*Your assignment:*
Look in the material below for the line with "Task: Collapse map" and the line with "Task: Click the 美化 SQL beautify button", then set down exactly those two lines and all lines between, nothing more.

*Provided information:*
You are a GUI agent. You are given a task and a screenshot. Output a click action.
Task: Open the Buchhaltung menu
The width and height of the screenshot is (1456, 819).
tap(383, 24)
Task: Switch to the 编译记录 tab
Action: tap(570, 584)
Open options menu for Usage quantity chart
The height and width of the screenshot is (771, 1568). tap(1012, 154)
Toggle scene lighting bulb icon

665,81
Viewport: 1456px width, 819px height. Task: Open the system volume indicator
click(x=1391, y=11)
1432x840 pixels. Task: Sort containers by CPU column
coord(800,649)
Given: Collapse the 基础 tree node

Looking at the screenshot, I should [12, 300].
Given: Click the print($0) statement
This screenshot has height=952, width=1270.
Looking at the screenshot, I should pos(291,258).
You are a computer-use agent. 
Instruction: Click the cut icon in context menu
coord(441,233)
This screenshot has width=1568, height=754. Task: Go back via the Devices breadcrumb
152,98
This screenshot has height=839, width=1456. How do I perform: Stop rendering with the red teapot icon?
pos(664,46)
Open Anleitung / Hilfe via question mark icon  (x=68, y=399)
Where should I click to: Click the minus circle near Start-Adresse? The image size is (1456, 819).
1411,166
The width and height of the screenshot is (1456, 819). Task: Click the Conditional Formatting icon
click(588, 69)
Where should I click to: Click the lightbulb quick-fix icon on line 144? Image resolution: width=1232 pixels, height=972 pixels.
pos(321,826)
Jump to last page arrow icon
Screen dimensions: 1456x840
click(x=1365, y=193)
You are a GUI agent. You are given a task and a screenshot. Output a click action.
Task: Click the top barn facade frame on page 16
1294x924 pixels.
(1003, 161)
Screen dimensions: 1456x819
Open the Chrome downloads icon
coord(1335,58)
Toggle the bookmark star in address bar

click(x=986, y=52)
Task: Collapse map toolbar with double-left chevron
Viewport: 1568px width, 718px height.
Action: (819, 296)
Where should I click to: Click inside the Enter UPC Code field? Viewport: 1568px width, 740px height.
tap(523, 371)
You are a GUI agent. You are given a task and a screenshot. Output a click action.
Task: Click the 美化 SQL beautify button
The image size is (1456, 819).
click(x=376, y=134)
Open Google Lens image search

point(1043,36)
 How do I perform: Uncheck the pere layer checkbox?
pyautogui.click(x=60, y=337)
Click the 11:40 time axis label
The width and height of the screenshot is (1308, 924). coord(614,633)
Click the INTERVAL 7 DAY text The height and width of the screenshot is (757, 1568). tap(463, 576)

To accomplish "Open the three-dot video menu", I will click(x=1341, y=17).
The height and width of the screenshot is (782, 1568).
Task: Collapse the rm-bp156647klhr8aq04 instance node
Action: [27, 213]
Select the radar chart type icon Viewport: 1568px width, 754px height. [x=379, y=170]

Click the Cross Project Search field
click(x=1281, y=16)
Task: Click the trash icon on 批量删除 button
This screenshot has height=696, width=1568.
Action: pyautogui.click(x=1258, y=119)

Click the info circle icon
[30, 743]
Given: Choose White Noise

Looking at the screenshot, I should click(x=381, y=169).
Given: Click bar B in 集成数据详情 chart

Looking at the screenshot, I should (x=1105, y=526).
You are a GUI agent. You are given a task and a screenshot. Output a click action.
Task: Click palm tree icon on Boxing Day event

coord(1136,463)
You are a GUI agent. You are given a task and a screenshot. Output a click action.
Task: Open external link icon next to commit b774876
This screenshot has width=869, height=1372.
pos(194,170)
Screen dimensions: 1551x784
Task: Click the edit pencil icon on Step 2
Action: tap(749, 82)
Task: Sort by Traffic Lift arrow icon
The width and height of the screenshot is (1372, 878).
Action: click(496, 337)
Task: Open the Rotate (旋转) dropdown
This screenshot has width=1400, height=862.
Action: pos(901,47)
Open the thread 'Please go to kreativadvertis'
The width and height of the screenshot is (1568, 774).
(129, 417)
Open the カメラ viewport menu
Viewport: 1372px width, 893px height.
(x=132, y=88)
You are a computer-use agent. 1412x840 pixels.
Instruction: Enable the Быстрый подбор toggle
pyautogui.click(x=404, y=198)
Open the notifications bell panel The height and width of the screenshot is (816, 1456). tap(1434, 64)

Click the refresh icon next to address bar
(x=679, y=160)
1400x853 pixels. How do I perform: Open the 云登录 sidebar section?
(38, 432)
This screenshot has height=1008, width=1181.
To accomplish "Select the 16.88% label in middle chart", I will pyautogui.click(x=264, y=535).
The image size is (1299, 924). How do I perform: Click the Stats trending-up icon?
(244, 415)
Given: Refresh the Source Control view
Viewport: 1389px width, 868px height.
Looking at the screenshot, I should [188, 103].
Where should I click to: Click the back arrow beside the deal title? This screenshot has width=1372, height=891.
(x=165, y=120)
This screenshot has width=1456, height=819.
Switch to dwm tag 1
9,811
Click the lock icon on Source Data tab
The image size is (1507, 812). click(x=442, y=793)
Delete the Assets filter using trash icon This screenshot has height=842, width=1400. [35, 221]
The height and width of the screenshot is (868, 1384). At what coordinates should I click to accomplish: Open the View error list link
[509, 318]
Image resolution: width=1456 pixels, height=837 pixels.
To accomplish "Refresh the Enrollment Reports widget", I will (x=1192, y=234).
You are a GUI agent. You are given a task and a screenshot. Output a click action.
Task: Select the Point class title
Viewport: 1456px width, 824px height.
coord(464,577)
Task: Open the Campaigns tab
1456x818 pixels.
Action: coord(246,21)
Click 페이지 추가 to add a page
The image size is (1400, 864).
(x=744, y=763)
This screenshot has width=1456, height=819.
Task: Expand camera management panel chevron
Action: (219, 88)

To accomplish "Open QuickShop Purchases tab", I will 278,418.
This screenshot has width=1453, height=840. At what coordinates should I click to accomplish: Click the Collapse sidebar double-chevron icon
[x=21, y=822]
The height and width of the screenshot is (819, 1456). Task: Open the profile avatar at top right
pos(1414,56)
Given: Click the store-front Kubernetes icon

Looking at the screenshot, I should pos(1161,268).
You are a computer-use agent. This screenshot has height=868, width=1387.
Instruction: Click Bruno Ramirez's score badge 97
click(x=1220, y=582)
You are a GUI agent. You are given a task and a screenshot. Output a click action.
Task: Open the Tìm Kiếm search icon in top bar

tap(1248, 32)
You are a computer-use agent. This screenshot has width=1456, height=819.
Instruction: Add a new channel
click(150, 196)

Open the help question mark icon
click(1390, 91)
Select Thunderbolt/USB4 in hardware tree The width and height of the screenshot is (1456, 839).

*Response to the task:*
Task: Collapse map toolbar with double-left chevron
Viewport: 1568px width, 718px height.
Action: (819, 296)
Where should I click to: Click inside the Enter UPC Code field? Viewport: 1568px width, 740px height.
tap(523, 371)
You are a GUI agent. You are given a task and a screenshot. Output a click action.
Task: Click the 美化 SQL beautify button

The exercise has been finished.